- Church: Catholic Church
- Diocese: Diocese of Navrongo–Bolgatanga
- Appointed: 5 April 2011
- Predecessor: Lucas Abadamloora

Orders
- Ordination: 6 August 1988
- Consecration: 29 June 2011 by Léon Kalenga Badikebele

Personal details
- Born: 20 January 1959 (age 67) Wiaga, Northern Region, Dominion of Ghana, British Empire

= Alfred Agyenta =

Ghanaian Catholic Bishop

Alfred Agyenta (born January 20, 1959) is a Ghanaian prelate of the catholic church, who serves as Bishop of the Navrongo–Bolgatanga Catholic Diocese.

== Early life ==
Agyenta was born at Wiaga in the Builsa District of the Upper east Region of Ghana, on January 20, 1959, to Mr. Sylvester Agyenta and Mrs. Diana Agyenta. Sylvester was a carpenter and a cook for the Missionaries in Wiaga, while Diana dutifully served the family as a housewife.

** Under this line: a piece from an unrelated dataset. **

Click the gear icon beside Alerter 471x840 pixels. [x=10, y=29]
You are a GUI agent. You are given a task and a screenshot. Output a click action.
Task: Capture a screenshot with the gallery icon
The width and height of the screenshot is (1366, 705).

== Education and Career ==
Bishop Alfred Agyenta had his basic education in Wiaga from 1964 to 1974 and subsequently attended Notre Dame Minor Seminary Secondary School in Navrongo from 1974 to 1979 for his O-Levels. He went on to study his ‘A’ levels at Nandom High School. In 1981, He entered St. Victor's Major Seminary in Tamale for his priestly formation. He was Ordained on August 6, 1988, in Wiaga for the Navrongo–Bolgatanga Diocese. He served as assistant parish priest at Our Lady of Seven Sorrows Cathedral, Navrongo, from 1988 to 1991.

He was sent to Rome to study the Holy Scriptures in the Biblicum and returned to Ghana after his studies. He was subsequently appointed a lecturer and formator at the St. Victor's Major Seminary in Tamale from 1995 to 2000. Agyenta went to Leuven, Belgium, to pursue his doctorate and returned in 2006 and was once again appointed a staff of the St. Victor's Major Seminary, and he served in this capacity until his appointment as bishop of the Navrongo–Bolgatanga Diocese.